Analyzing the Effects of Mutations on the Binding Abilities of Drugs in Multidrug-Resistant Tuberculosis (MDR-TB) Using Computational Simulations
ABSTRACT
Antibiotic-resistant pathogens are a global crisis. Multidrug-Resistant Tuberculosis (MDR-TB) is a strain of TB that infects ~500,000 people per year, inflicting devastation. Ideally, scientists could identify potential resistance mutations before they manifest in patients. Although there are current experimental techniques for identification, they are costly, time-consuming, and specialized. I propose an inexpensive and novel yet easily operatable pipeline for resistance mutation identification. Using protein structure prediction algorithms (AlphaFold) and molecular docking (HADDOCK), I am able to study the effects of different single-nucleotide polymorphisms (SNPs) on the binding affinity of protein-drug combinations.
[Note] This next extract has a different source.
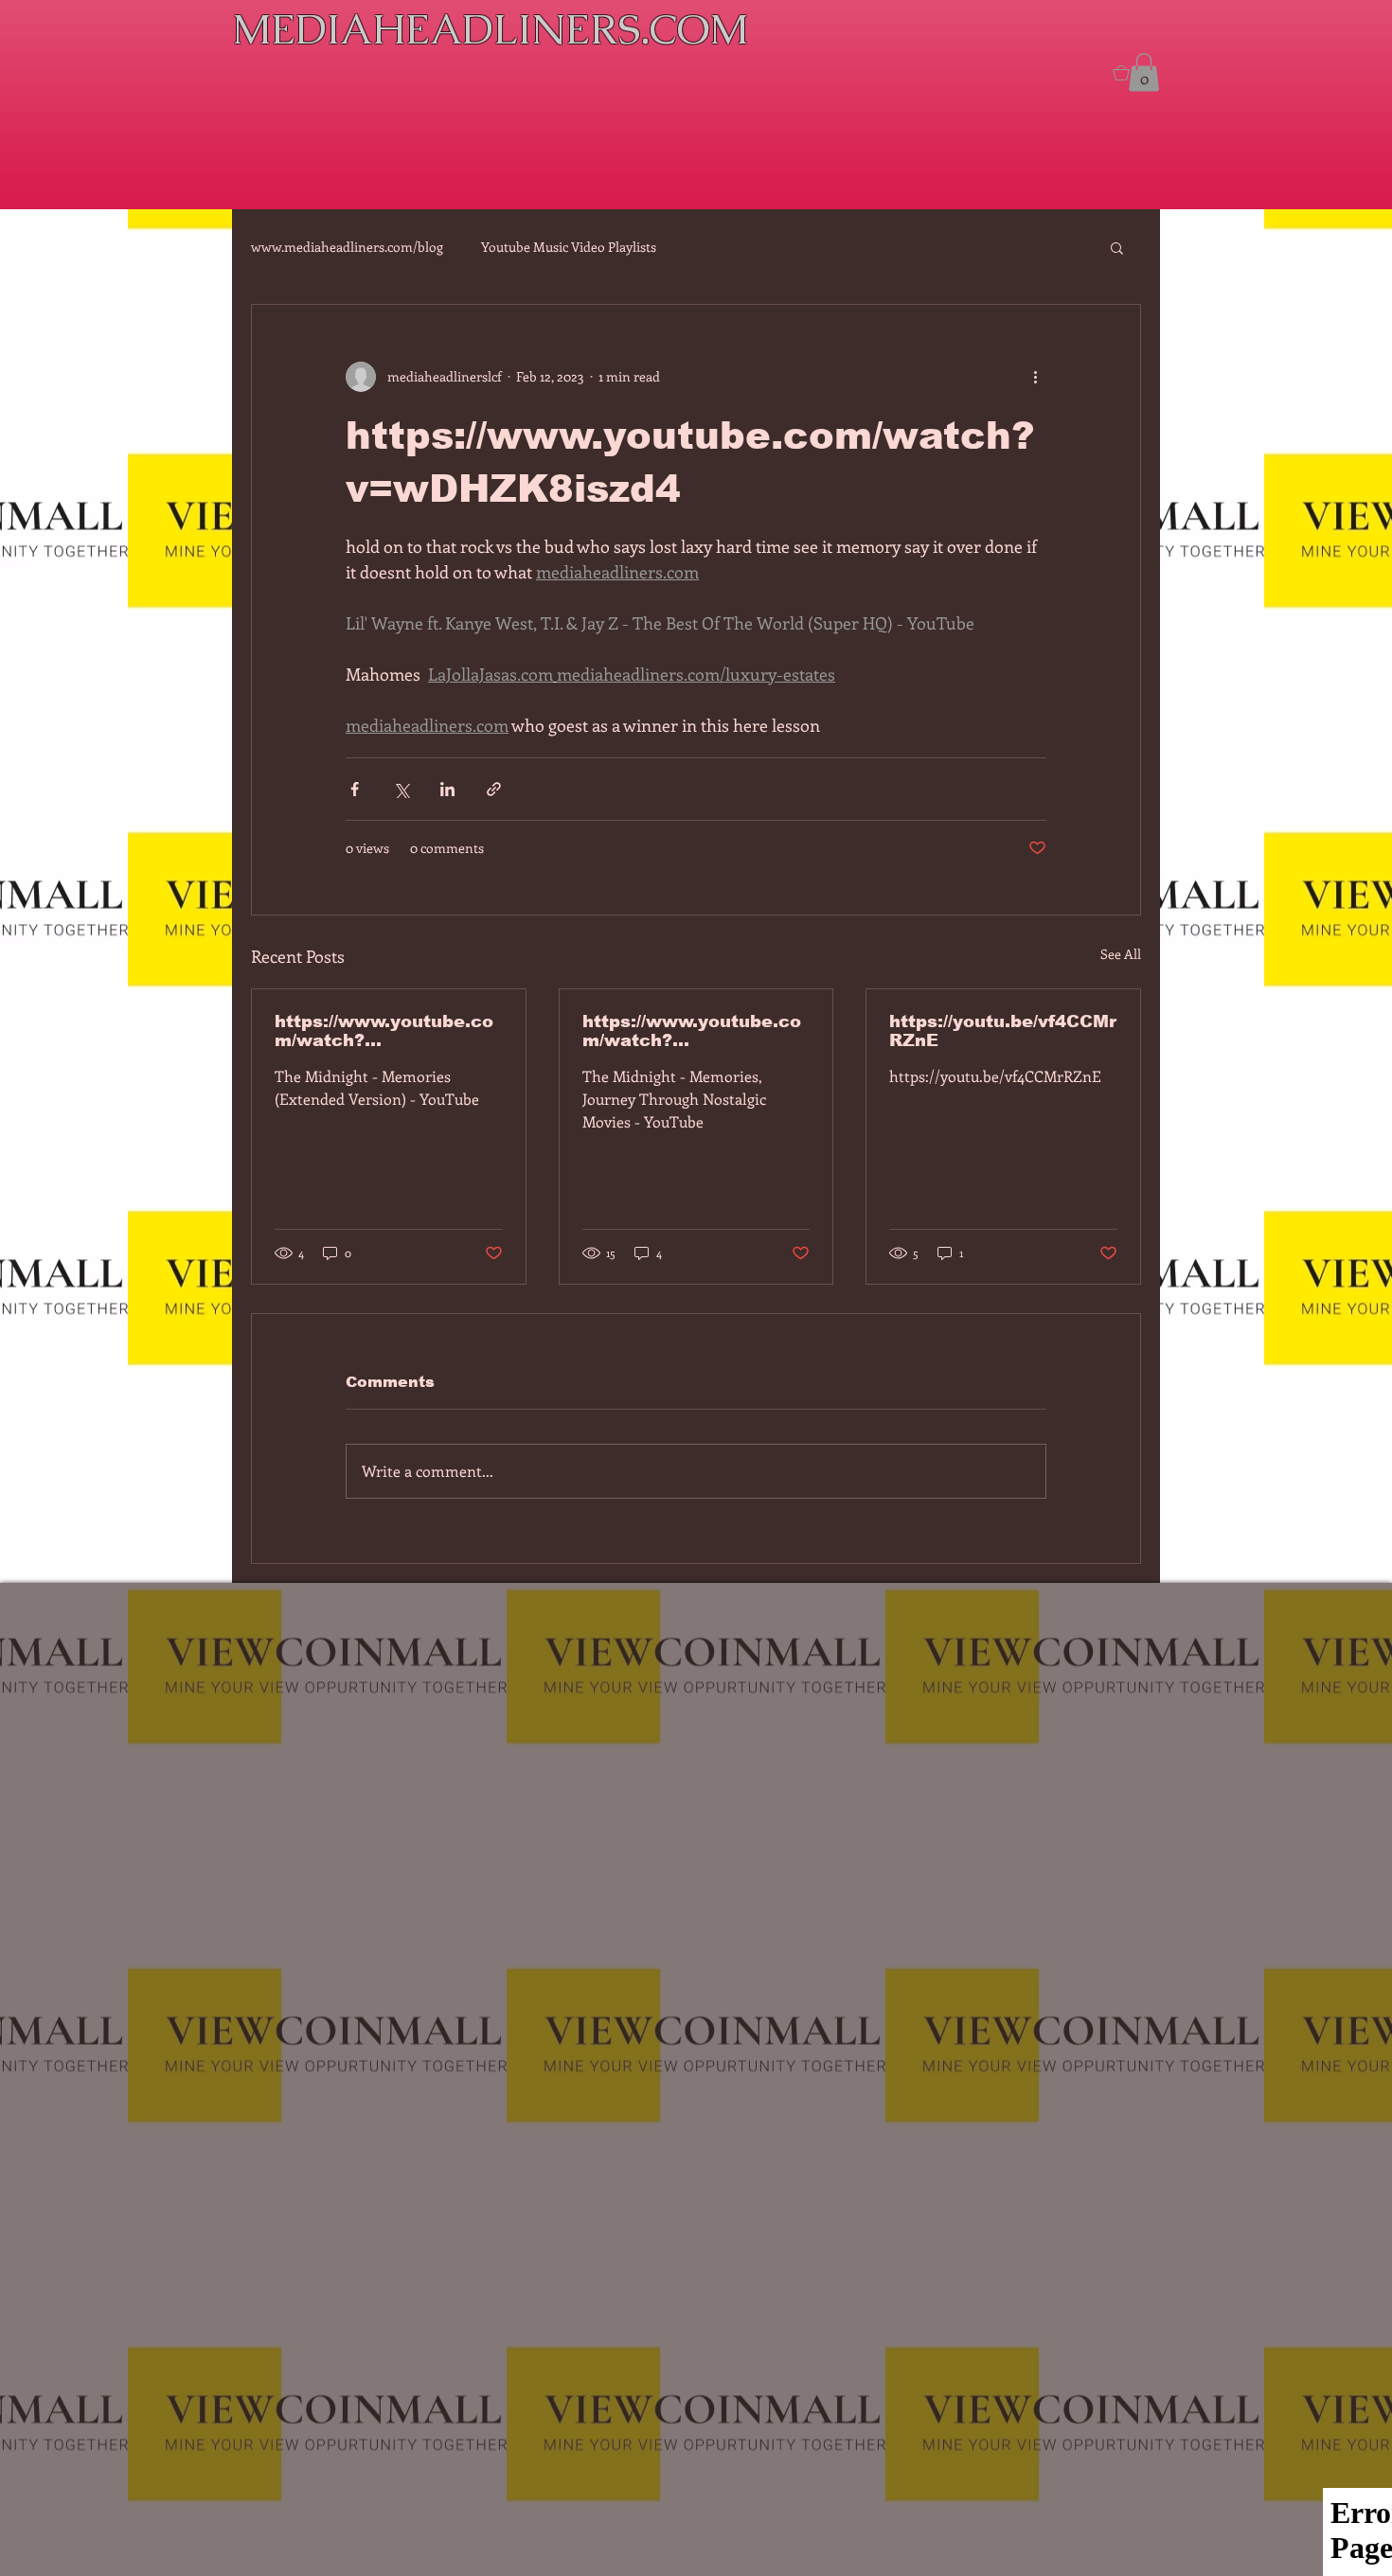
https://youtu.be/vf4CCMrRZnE (1002, 1031)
Focusing specifically on the most common protein-drug combination of katG and Isoniazid for MDR-TB, I propose two novel mutations, N323S and N330Q, that exhibit all hallmarks of a resistance mutation. Specifically, both mutated katG structures demonstrate slightly worse binding to Isoniazid, on par with a known benchmark resistance mutation (S315T). A computational model of predicting mutagenesis is important to provide a more cost-effective method of streamlining the discovery of drug-resistant mutations.
INTRODUCTION.
Since the discovery of penicillin in 1928 [1], antibiotics have saved innumerable lives. For 100 years, humanity has enjoyed the luxury of cheap, effective therapeutics for devastating illnesses like Tuberculosis. However, as humans use more antibiotics for common diseases, we create a selective evolutionary pressure for drug resistant bacterial strains, which have resistance mutations that disable the effect of common drugs. According to the WHO, the antimicrobial resistance crisis is one of the top global public health threats, contributing to >4.95 million deaths every year [2].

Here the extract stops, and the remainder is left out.